By Miguel.GFZ

Semi-retired like Vito Corleone before the heart attack. Consiglieri to J.Kb and AWA. I lived in a Gun Control Paradise: It sucked and got people killed. I do believe that Freedom scares the political elites.

5 thoughts on “The best explanation for Net Neutrality I have seen.”
  1. Miguel, I beg to differ. I support net neutrality. What worries me is that new startups won’t have the ability to compete with existing companies because existing companies will be able to buy faster access.

    Say you come up with a better streaming site, one to take on YouTube. You don’t censor you videos, or demonetize gun vids or anything else. You launch it but every one of your videos takes 10 minutes to load because YouTube has purchased all the streaming video bandwidth. You don’t have the ability to compete on equal footing.

    It allows existing websites and internet providers to act as a cartel to freeze out competition by deliberately slowing down un-favored competitors.

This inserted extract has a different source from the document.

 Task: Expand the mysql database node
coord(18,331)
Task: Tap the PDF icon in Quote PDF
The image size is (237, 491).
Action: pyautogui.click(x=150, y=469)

    It would be like Starbucks buying all the trucks in America and making deliveries to independent coffeehouses go by horse drawn cart.

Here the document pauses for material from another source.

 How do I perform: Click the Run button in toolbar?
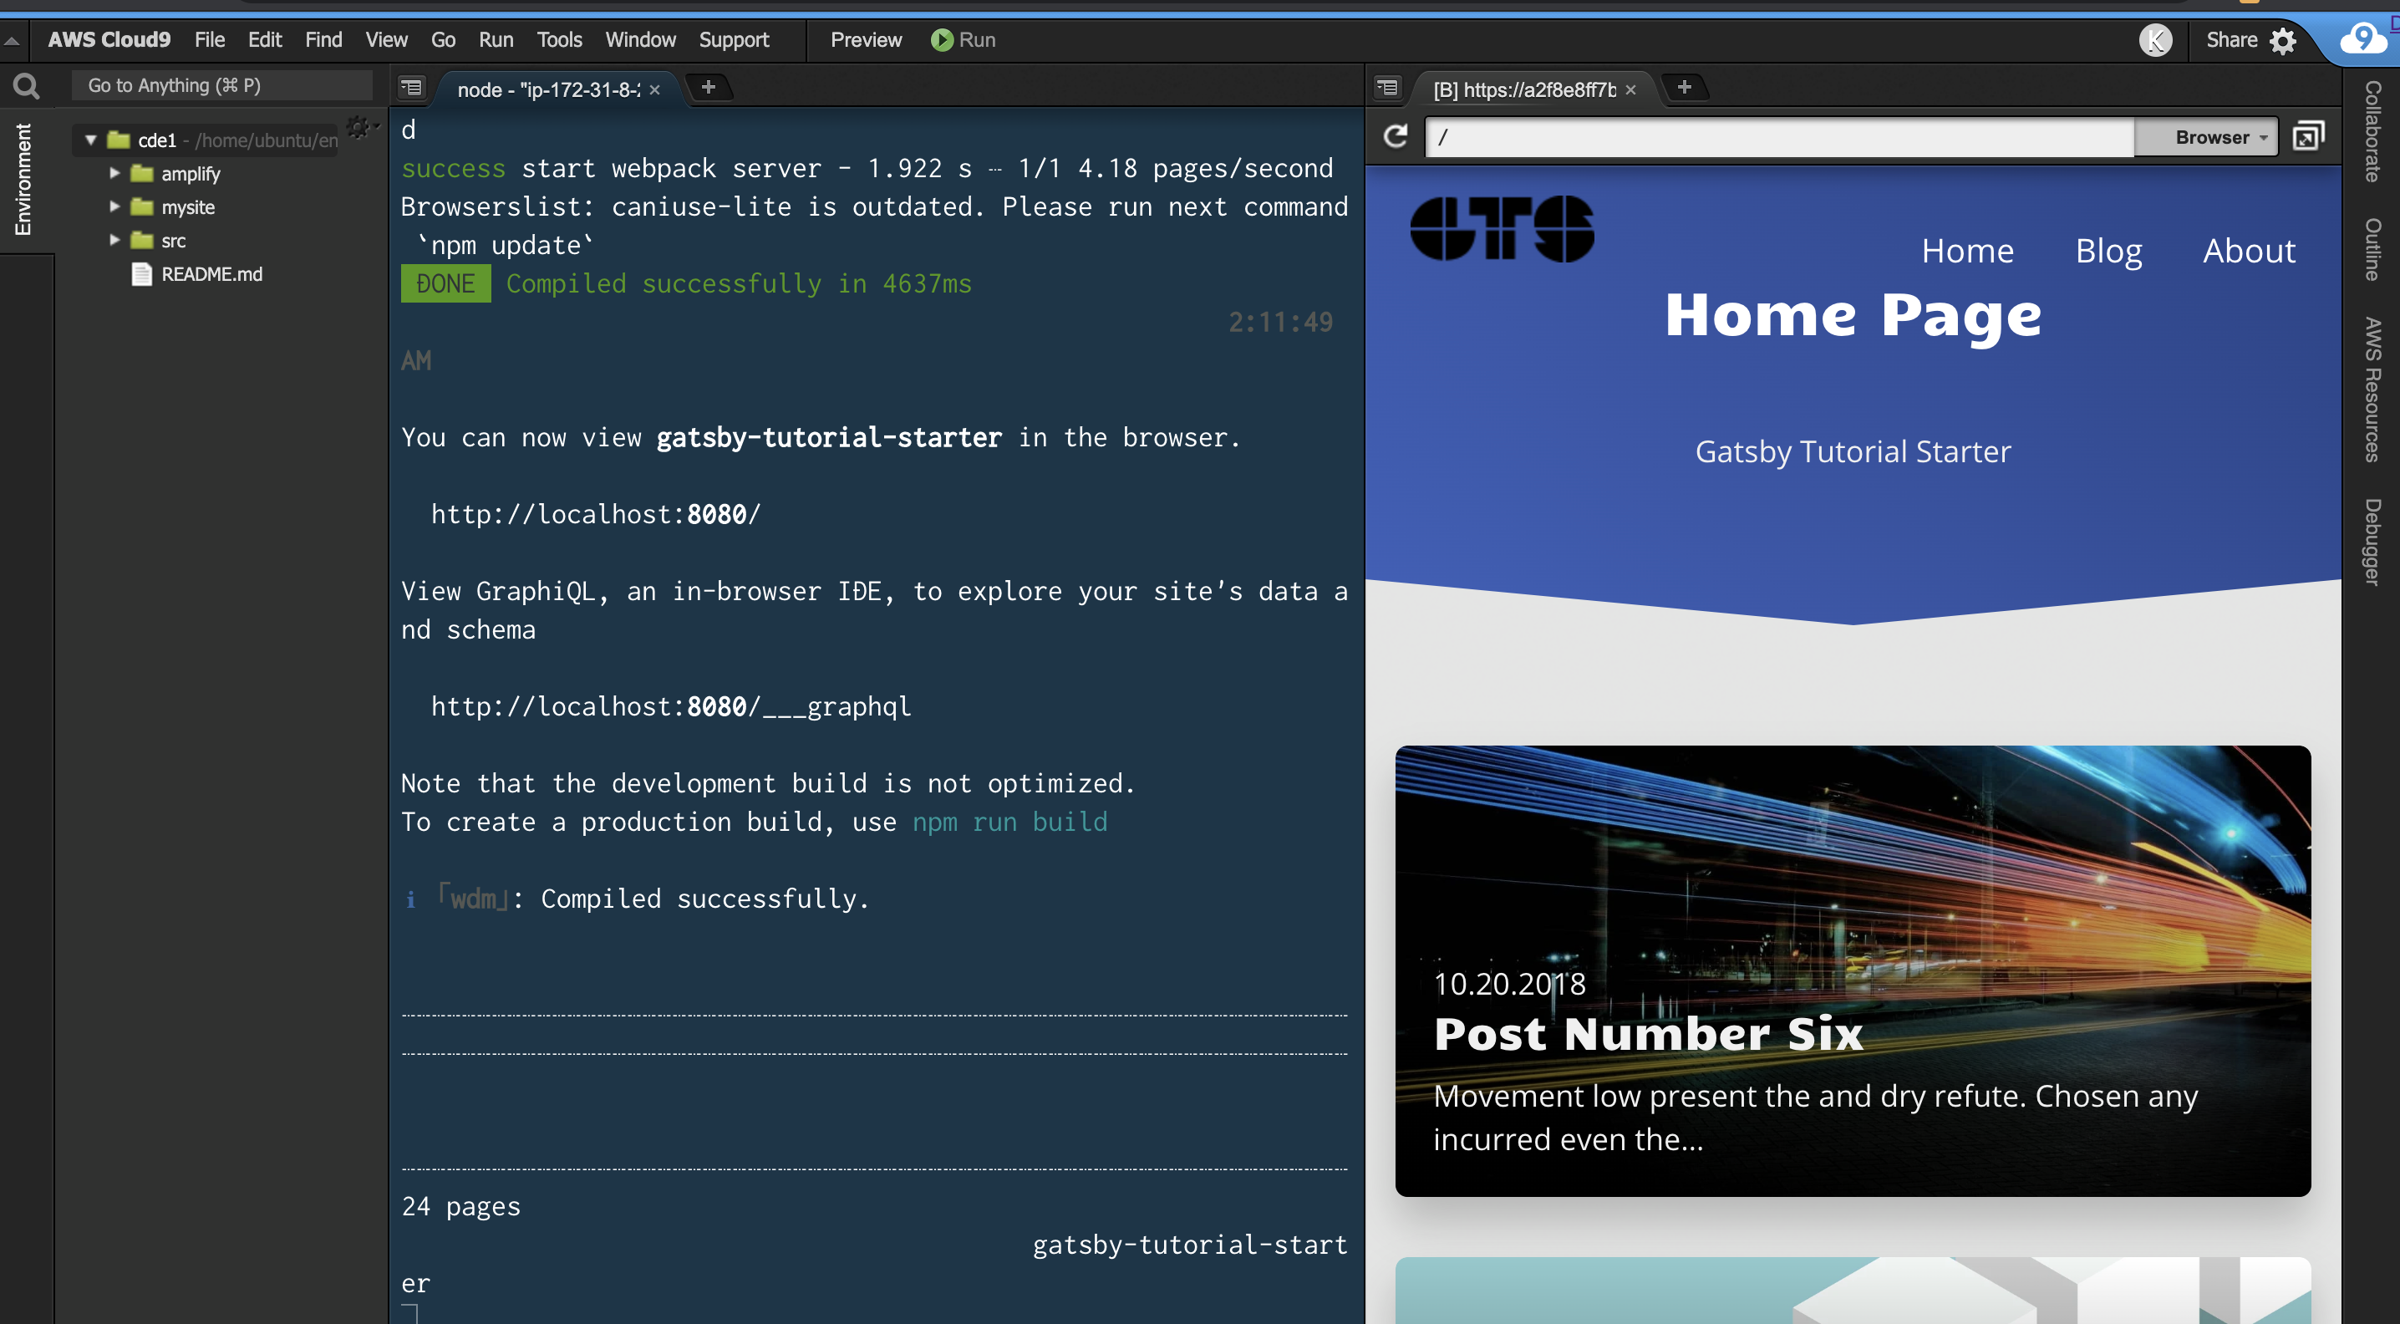962,39
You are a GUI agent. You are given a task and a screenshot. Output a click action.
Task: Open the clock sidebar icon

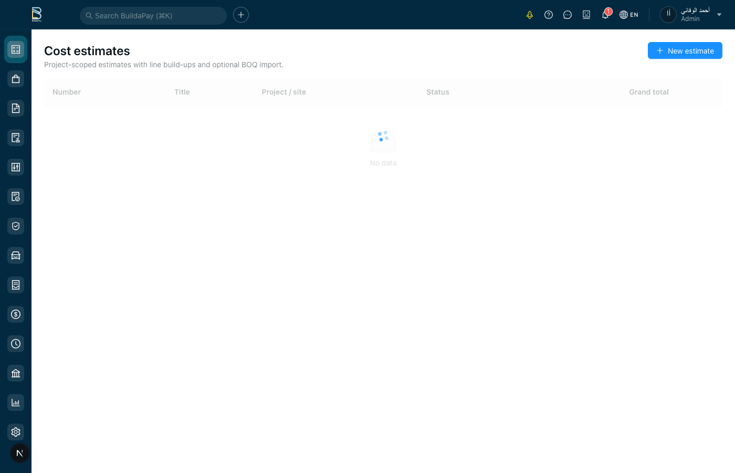coord(16,344)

    I don’t like anything that can lend itself to a monopoly or cartel.

    1. Ending net neutrality Would work out if the majority of America was not under a ISP monopoly. As it is it is the only thing protecting people from being extorted by their local ISPs.Ending net neutrality would allow local ISP to double charge for services allready paid for. I allready paid for the bandwith, charging me extra because it is something I want is extortion. It is none of their business what i want do do with the internet connection I already paid for.The current system allows for peak time charges as well as bandwith limits both of these solutions could deal with the addressed problems without makeing it their business what I am doing the bandwith I paid for. The fault lies with the unrealistic system of charging people for theoretical maximum bandwidth speed rather than a guaranteed minium speed with a bandwith total.
      They are using the current priceing system to hide the fact they aren’t moving to improve their infiltructure until the old one wears out. They are just upping the individual bandwith caps on their routers every few years to justify their price increases, by selling theoretical maximums they can push the blame on to the customers for using to much bandwith rather then admit they are over selling what their network can realistically handle.

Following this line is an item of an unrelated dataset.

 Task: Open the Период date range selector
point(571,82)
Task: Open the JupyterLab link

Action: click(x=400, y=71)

  2. One comment I saw was “it will be legal for ISPs to charge more to post to social media”. Sure….just like it is legal for mobile phone companies to charge more to call certain numbers. And since it’s legal to change to a company that doesn’t do that, I’m unaware of any company that does.

    1. And until the monopoly ISPs have on their respective regions is ended there will be no free market regulation. Net neutrality is necessary because those monopolies are allowed to exist. Right now internet consumers have little more choice then telephone users did in the days of Ma Bell, once one can choose between ISPs like they can choose between cell providers or parcel delivery services net neutrality will be unnecessary.

  3. As a guy who works in IT and deals with the telecom providers at the top level with peering agreements, this is completely wrong.

    It would be much more accurate of you have two different post office but both are housed in the same building and the same guys run both of them. Plus there will never be another company for mail delivery as the government has granted them an exclusive monopoly in your area (one by cable one by phone).

    When you go to ship your package, the guy looks up where it is going and says, “Sorry this address isn’t in your service package for mail. If you want to ship to this address you have to buy all these things you don’t want and it will cost you triple.” Something like that.

    Basically, the companies will be able to slice and dice the internet into tons of little segments and charge you a fortune to access them. Oh, you like Netflix, more money. There is a new technology that allows something neat but we don’t want to compete with it and want you to use our service, so we will restrict it and slow it to crawl while steering people to our services instead. Want to make a new company, well people won’t be able to reach you instead you pay for “service availability” to all the different providers.

    It won’t be the consumers getting to pay for a fast lane for better service, an individual person doesn’t have the purchasing power to get anything. It will be the providers making a “racket” that companies have to pay so that people will be able to reach them unless that company is big enough that people would through a fit not being able to reach. Getting rid of net neutrality is going to allow the telecom to suck tons of money out of people’s pockets and offer no benefit. With them operating as monopoly they don’t have to compete and wish to operate at monopoly pricing.

    This change will be horrible for the good of the Internet. If you are outside the business you just don’t know how truly horrible dealing with the telecom operators is.